That Fucking Tank @ Bar 1-20 (Huddersfield)
By Lauren Strain
Tonight, in drizzly Pennine country with sleep in its bleary eyes and grit on its railtracks, we wander into this cornerhouse bar to find a large number of children onstage barely out of Huggies and totting up, I estimate, a grand total of four and a half years of age between them. The pudgy-jowled frontboy dons a pair of aviators, a Topman beret-meets-teacosy-meets some form of apparently-fashionable hat or other, a delicately ripped t-shirt and the kind of "Ooh, check me out, sticking my middle finger up at you" expression that you can actually buy on the face of one of those Bratz dolls and have implanted onto your own by a plastic surgeon. He's also chewing gum and has a fag, the purpose of which seems not to exist, as it droops within his clutch until he realises that the burning sensation he can feel between his index and middle finger is that of cindering flesh. It's merely another necessary bit of the Rock n' Roll Rulebook for Kids kit. He's probably wearing Converse, too, but I wouldn't know because I can't see for the girl in front who the pintsized keyboard player keeps grimacing at and taking photographs of whilst he should be, I dunno, playing or something. Said frontboy also probably goes home to a bowl of Cheerios and a set of Thomas The Tank Engine pyjamas but, again, I wouldn't know because... well, why would I?
Of course, it's probably a bit wrong of me to bitch oh-so-cynically about a bunch of high school practice room mates trying out their best poses, power chords and Kings of Leon covers in front of their friends; after all, it's rather sweet to see nobbut bairns throwing their clichéd little hearts and innocent souls into causing a bit of tuneless din.
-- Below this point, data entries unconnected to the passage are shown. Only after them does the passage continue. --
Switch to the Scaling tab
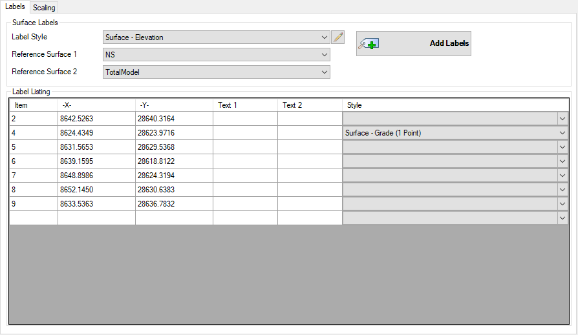 (x=45, y=8)
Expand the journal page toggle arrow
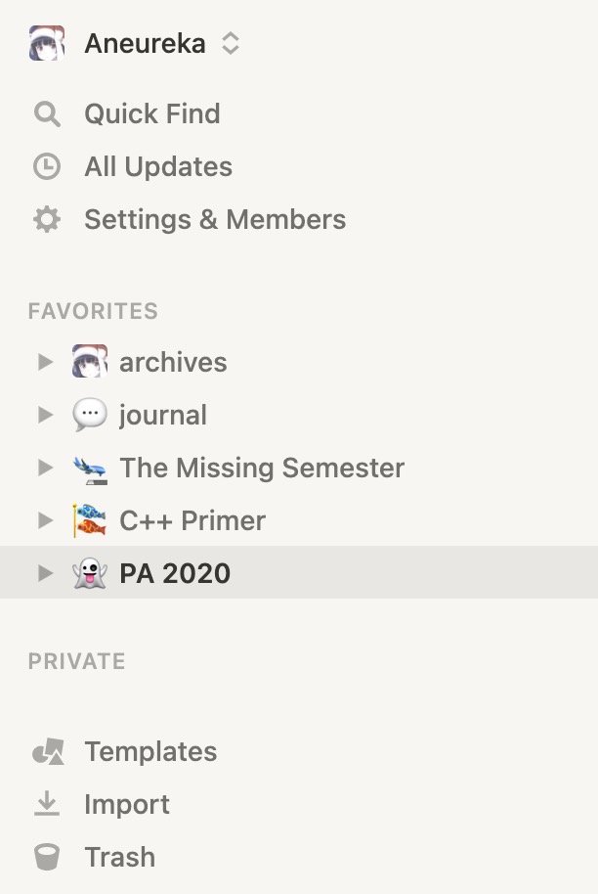This screenshot has height=894, width=598. (x=44, y=415)
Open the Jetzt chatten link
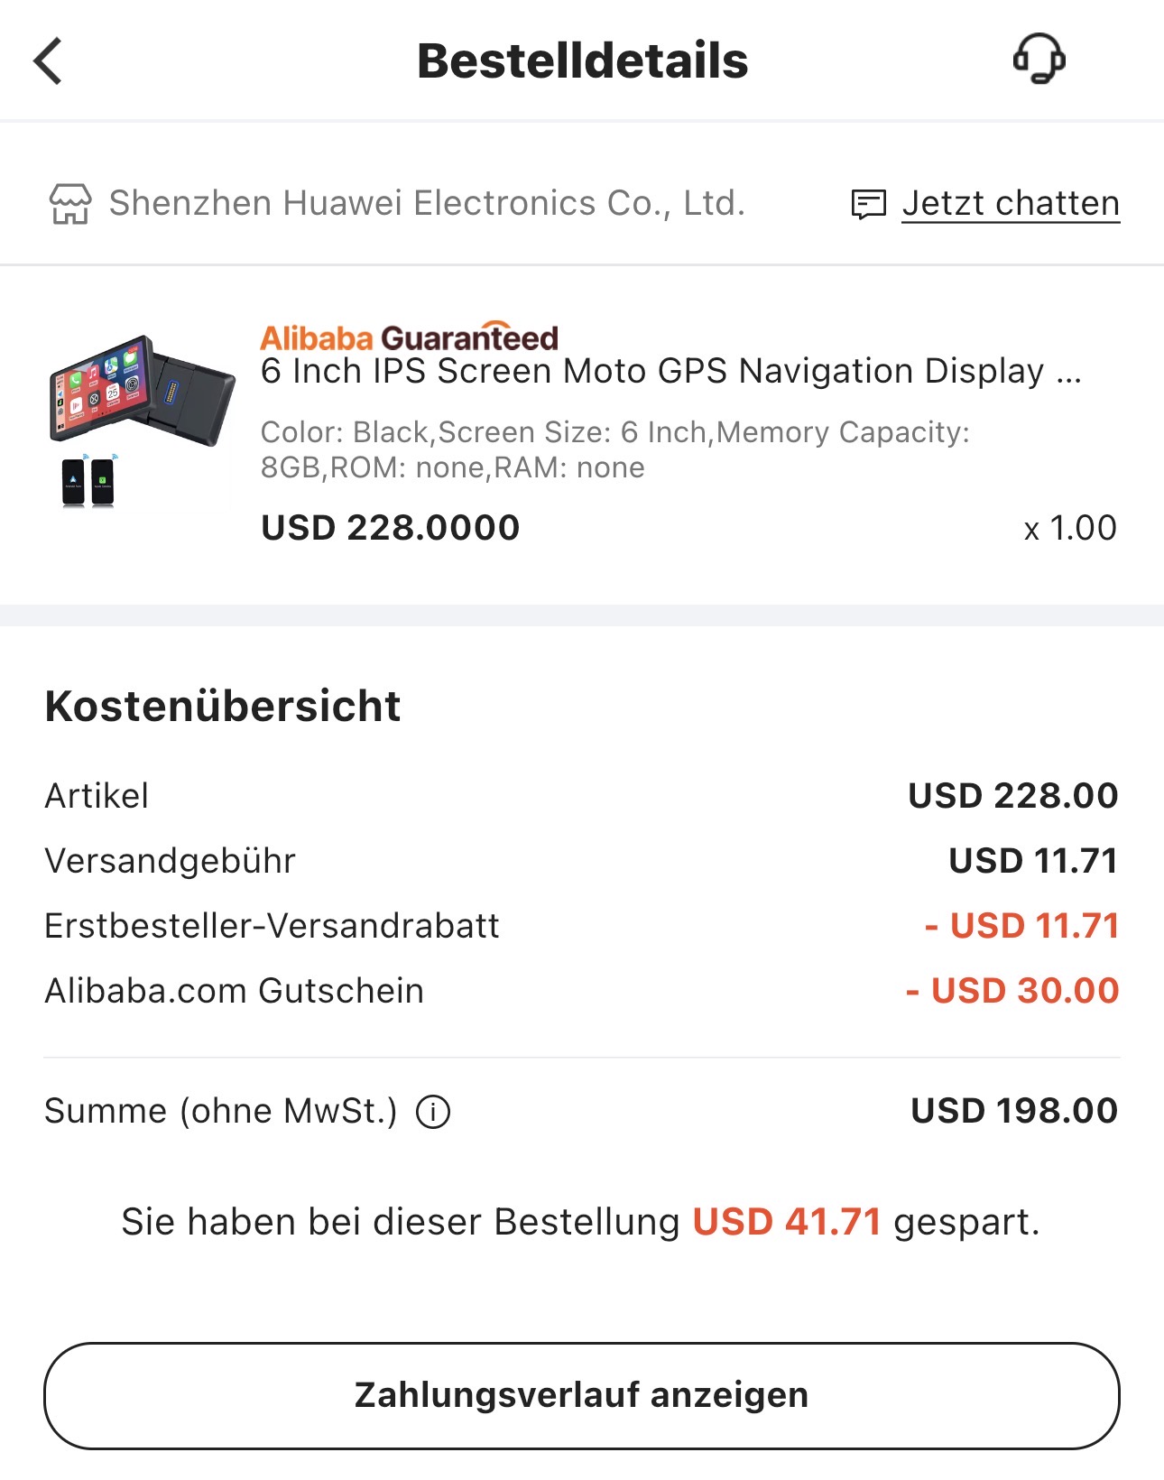The width and height of the screenshot is (1164, 1480). tap(1011, 204)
Good on them, at least they're doing something vaguely more productive than dissecting frogs on a Sunday in their backyard whilst mum rustles up some burgers and twisty fries. The sad thing is, however, seeing a group of Milkybar tweenager lads forcefully, shamelessly and 100% wittingly model themselves on the more wasted of today's hopeless, pathetic, fall-about-and-then-fall-off-the-bandwagon Rock (sorry, 'Drug' - 'cause it's not like it's about the music anymore, is it?) Stars. So much for young minds being fertile breeding grounds for a wilful creativity, or whatever it is that teachers say these days. Quick, boys! Get yourselves some originality and personality - you're about fourteen years old, for Christ's sake; you're supposed to be untainted, unrestricted, wild! Get your Toni and Guy'd head out of the goddamned NME, form your own goddamned person and be a goddamned decent and truly new next generation. And you know what else? A life expectancy beyond the age of, say, twenty five, is actually kinda cool. Stop being sheep. Your idols are not worth it. WAKE UP.
Moving on, then, from some sort of jaded rant, to talk about Stateless. Now, here is a band who know all about freedom; every move, look, sense, space and feel of it. Opening with 'Prism #1', great pacific-blue swoops of sound thread together with silver-grey lines of piano and skidding, tripping, dancing beats cascade around your body throughout their emotionally-draining set. The deep trenches of 'Whiter Than Snow' wrap their dirtiest rhythms yet in skyscraping snowdrop vocals and a hypnotic, pulsating drive, as though each member of the band wired their hearts to a tape machine, pressed 'record' and doused what came out with drapes of velvet; red, rich and a little on the dark side. 'Frida' lifts us up towards somewhere else and during 'Bluetrace', frontman Chris falls backwards from the microphone into a black pit of growing, furious clamour and attacks the guitar, thrashing his head and body around in a friction of total abandonment whilst Kidkanevil's hands stir up tornadoes of thunderbolts from the decks. This is the feeling you get with Stateless. They're always in flight, mid-suspension, looking down on you from a small height, from somewhere a little hazy, a little dreamy and a little like some clouded blur of a far-off heaven, floating through optical slides of glimpsed, half-formed worlds. There's something very comforting in thinking that their music knows something you don't... at least, not quite yet.
Then along stampede That Fucking Tank, who make the most sane of beings want to screw elephants. However, there are no elephants in the immediate vicinity, so we drink hard liquor and shout at them instead. They bash out the most rapacious, yet somehow very intelligent, caveman noise for the loins you ever will hear on this earth. Grrrrrowl.